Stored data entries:
_ _ _

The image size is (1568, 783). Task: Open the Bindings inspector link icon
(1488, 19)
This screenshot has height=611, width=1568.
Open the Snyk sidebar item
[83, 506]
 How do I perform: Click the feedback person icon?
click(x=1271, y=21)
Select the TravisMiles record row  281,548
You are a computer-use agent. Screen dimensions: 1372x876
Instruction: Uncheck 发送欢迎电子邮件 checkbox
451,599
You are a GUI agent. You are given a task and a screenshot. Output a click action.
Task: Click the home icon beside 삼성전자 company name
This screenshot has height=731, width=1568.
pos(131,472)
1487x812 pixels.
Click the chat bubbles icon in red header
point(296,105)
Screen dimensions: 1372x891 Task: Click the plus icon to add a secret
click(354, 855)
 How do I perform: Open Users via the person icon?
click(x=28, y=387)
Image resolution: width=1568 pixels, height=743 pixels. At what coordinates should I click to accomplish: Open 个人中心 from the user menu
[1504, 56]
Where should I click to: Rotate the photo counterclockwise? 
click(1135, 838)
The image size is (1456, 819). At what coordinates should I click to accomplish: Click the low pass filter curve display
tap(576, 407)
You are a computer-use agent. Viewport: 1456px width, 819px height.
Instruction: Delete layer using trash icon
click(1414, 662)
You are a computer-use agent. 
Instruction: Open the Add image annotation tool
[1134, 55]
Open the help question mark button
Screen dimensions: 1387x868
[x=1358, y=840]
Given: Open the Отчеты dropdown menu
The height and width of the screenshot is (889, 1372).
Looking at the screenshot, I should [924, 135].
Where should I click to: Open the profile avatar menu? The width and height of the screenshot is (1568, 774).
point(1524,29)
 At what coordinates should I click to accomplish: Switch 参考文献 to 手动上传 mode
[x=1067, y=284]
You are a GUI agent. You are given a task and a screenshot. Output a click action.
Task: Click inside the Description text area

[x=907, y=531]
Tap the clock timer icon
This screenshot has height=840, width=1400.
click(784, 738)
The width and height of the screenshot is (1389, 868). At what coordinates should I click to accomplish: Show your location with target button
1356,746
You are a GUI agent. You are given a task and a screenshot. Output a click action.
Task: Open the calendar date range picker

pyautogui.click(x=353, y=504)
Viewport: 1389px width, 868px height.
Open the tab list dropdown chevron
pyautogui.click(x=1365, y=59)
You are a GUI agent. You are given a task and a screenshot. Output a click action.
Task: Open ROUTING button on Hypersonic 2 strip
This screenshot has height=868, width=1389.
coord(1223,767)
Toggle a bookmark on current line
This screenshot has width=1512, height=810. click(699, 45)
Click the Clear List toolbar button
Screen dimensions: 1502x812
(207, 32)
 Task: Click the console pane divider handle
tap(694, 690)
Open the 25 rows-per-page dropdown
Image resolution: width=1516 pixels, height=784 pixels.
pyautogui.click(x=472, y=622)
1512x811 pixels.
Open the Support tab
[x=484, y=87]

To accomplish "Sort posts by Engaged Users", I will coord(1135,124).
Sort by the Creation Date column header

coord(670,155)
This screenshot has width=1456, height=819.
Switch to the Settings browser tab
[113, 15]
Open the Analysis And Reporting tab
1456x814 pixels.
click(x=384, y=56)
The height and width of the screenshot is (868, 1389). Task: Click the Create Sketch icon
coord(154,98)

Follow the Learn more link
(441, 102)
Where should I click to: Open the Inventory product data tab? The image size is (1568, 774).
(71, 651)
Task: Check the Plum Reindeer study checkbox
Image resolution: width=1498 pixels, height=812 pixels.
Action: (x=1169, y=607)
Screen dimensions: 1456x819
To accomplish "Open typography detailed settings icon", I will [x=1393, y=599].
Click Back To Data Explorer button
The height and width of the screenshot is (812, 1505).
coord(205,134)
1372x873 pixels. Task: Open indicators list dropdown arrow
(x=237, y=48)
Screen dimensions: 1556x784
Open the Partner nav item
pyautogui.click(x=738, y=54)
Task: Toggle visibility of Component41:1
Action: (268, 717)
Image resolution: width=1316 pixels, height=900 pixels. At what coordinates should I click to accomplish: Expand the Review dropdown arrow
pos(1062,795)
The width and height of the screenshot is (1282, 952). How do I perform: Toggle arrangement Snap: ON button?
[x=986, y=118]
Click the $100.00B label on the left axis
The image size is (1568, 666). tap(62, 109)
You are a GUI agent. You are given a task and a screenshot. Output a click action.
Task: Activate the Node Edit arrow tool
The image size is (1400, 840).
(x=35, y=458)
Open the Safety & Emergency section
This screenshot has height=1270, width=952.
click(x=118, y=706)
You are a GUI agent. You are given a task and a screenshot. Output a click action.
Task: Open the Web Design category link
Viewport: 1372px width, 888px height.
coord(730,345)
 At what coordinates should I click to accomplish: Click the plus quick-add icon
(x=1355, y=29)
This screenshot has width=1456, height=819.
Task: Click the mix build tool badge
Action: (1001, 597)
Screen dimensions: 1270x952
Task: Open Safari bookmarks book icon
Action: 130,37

_ _ _

__What is required__
Transcribe every entry word for word.

__Output for this exercise__
The image size is (1568, 783). Task: Open the Bindings inspector link icon
(1488, 19)
This screenshot has height=611, width=1568.
Open the Snyk sidebar item
[83, 506]
 How do I perform: Click the feedback person icon?
click(x=1271, y=21)
Select the TravisMiles record row  281,548
You are a computer-use agent. Screen dimensions: 1372x876
Instruction: Uncheck 发送欢迎电子邮件 checkbox
451,599
You are a GUI agent. You are given a task and a screenshot. Output a click action.
Task: Click the home icon beside 삼성전자 company name
This screenshot has height=731, width=1568.
pos(131,472)
1487x812 pixels.
Click the chat bubbles icon in red header
point(296,105)
Screen dimensions: 1372x891 Task: Click the plus icon to add a secret
click(354, 855)
 How do I perform: Open Users via the person icon?
click(x=28, y=387)
Image resolution: width=1568 pixels, height=743 pixels. At what coordinates should I click to accomplish: Open 个人中心 from the user menu
[1504, 56]
Where should I click to: Rotate the photo counterclockwise? 
click(1135, 838)
The image size is (1456, 819). At what coordinates should I click to accomplish: Click the low pass filter curve display
tap(576, 407)
You are a computer-use agent. Viewport: 1456px width, 819px height.
Instruction: Delete layer using trash icon
click(1414, 662)
You are a computer-use agent. 
Instruction: Open the Add image annotation tool
[1134, 55]
Open the help question mark button
Screen dimensions: 1387x868
[x=1358, y=840]
Given: Open the Отчеты dropdown menu
The height and width of the screenshot is (889, 1372).
Looking at the screenshot, I should [924, 135].
Where should I click to: Open the profile avatar menu? The width and height of the screenshot is (1568, 774).
point(1524,29)
 At what coordinates should I click to accomplish: Switch 参考文献 to 手动上传 mode
[x=1067, y=284]
You are a GUI agent. You are given a task and a screenshot. Output a click action.
Task: Click inside the Description text area

[x=907, y=531]
Tap the clock timer icon
This screenshot has height=840, width=1400.
click(784, 738)
The width and height of the screenshot is (1389, 868). At what coordinates should I click to accomplish: Show your location with target button
1356,746
You are a GUI agent. You are given a task and a screenshot. Output a click action.
Task: Open the calendar date range picker

pyautogui.click(x=353, y=504)
Viewport: 1389px width, 868px height.
Open the tab list dropdown chevron
pyautogui.click(x=1365, y=59)
You are a GUI agent. You are given a task and a screenshot. Output a click action.
Task: Open ROUTING button on Hypersonic 2 strip
This screenshot has height=868, width=1389.
coord(1223,767)
Toggle a bookmark on current line
This screenshot has width=1512, height=810. click(699, 45)
Click the Clear List toolbar button
Screen dimensions: 1502x812
(207, 32)
 Task: Click the console pane divider handle
tap(694, 690)
Open the 25 rows-per-page dropdown
Image resolution: width=1516 pixels, height=784 pixels.
pyautogui.click(x=472, y=622)
1512x811 pixels.
Open the Support tab
[x=484, y=87]

To accomplish "Sort posts by Engaged Users", I will coord(1135,124).
Sort by the Creation Date column header

coord(670,155)
This screenshot has width=1456, height=819.
Switch to the Settings browser tab
[113, 15]
Open the Analysis And Reporting tab
1456x814 pixels.
click(x=384, y=56)
The height and width of the screenshot is (868, 1389). Task: Click the Create Sketch icon
coord(154,98)

Follow the Learn more link
(441, 102)
Where should I click to: Open the Inventory product data tab? The image size is (1568, 774).
(71, 651)
Task: Check the Plum Reindeer study checkbox
Image resolution: width=1498 pixels, height=812 pixels.
Action: (x=1169, y=607)
Screen dimensions: 1456x819
To accomplish "Open typography detailed settings icon", I will [x=1393, y=599].
Click Back To Data Explorer button
The height and width of the screenshot is (812, 1505).
coord(205,134)
1372x873 pixels. Task: Open indicators list dropdown arrow
(x=237, y=48)
Screen dimensions: 1556x784
Open the Partner nav item
pyautogui.click(x=738, y=54)
Task: Toggle visibility of Component41:1
Action: (268, 717)
Image resolution: width=1316 pixels, height=900 pixels. At what coordinates should I click to accomplish: Expand the Review dropdown arrow
pos(1062,795)
The width and height of the screenshot is (1282, 952). How do I perform: Toggle arrangement Snap: ON button?
[x=986, y=118]
Click the $100.00B label on the left axis
The image size is (1568, 666). tap(62, 109)
You are a GUI agent. You are given a task and a screenshot. Output a click action.
Task: Activate the Node Edit arrow tool
The image size is (1400, 840).
(x=35, y=458)
Open the Safety & Emergency section
This screenshot has height=1270, width=952.
click(x=118, y=706)
You are a GUI agent. You are given a task and a screenshot. Output a click action.
Task: Open the Web Design category link
Viewport: 1372px width, 888px height.
coord(730,345)
 At what coordinates should I click to accomplish: Click the plus quick-add icon
(x=1355, y=29)
This screenshot has width=1456, height=819.
Task: Click the mix build tool badge
Action: (1001, 597)
Screen dimensions: 1270x952
Task: Open Safari bookmarks book icon
Action: 130,37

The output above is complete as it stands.